What is Gross Revenue Pledge?
- Gross revenue pledge, also known as "pledged revenue", is a stipulation in a municipal bond indenture that compels the issuer to use the bond's revenue to service the debt first.
- Gross revenue pledge, or lack thereof, is a factor in the rating of a debt obligation by a credit agency and in the pricing of the issue.
- Gross revenue pledge makes the debt issue safer for bondholders which, usually, results in the bond issue being offered at a lower interest rate.
Understanding Gross Revenue Pledge
In other words, the first revenues must go towards paying down the bond's interest and principal. Operating and maintenance (O&M) costs are the second priority, though this can be funded from other revenue sources as well. The gross revenue pledge, or lack thereof, is a factor in the rating of a debt obligation by a credit agency and in the pricing of the issue.

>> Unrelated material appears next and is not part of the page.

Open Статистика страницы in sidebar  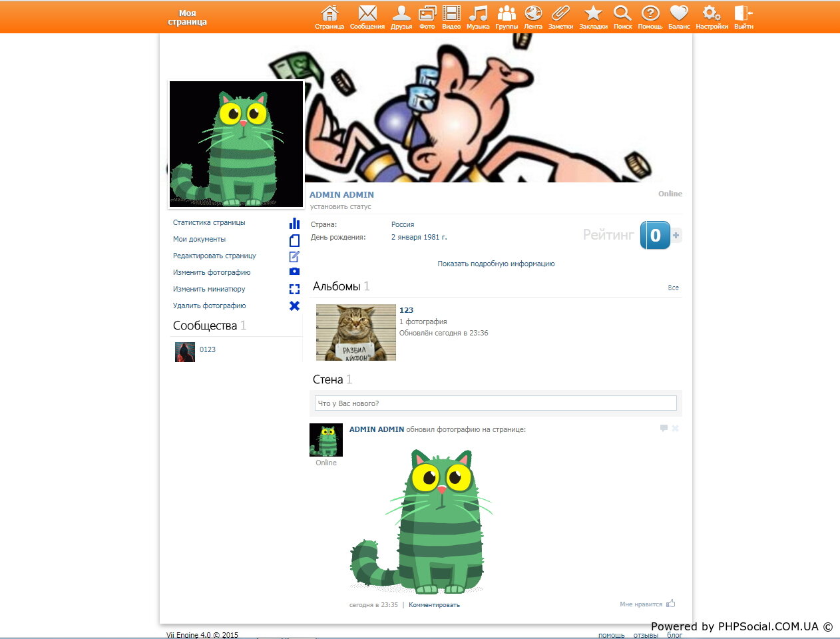click(x=209, y=222)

Like most restrictive provisions in a bond indenture, a gross revenue pledge makes the debt issue safer for bondholders. The bondholders receive assurance that revenues are first applied to principal and interest payments before O&M expenses. This is in contrast to a net revenue pledge where the O&M expenses are taken care of before debt servicing costs. Generally, the added safety created by the gross revenue pledge is a cause for the bond issue to be offered at a lower interest rate, which saves money on interest expense for the issuer.

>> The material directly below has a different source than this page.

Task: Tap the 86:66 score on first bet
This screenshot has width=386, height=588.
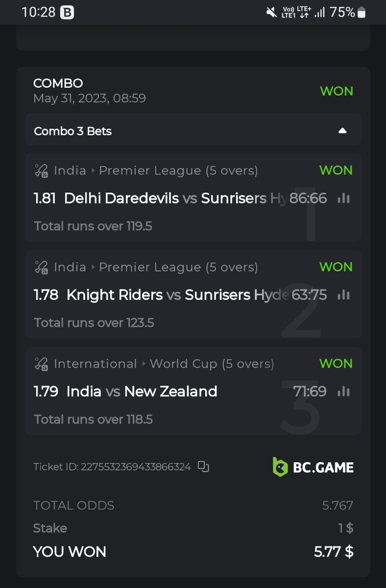Action: (308, 198)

Gross Revenue Pledge Example
In March 2018, the University of Connecticut sold $152 million of special obligation student fee revenue bonds to finance a student recreation center at the university's main campus. The bonds are structured to provide level debt service over the next 29 years with semiannual interest. The bond indenture contains a pledged revenue clause. The bonds are rated Aa3 by Moody's Investors Service and AA- by S&P Global Ratings, respectively, one notch higher than the ratings of the state of Connecticut's general obligation bonds. Moody's stated that its rating "reflects the scope of the university's operations as well as its solid results, the strength of pledged revenues and substantial state capital funding resulting in low direct debt obligations."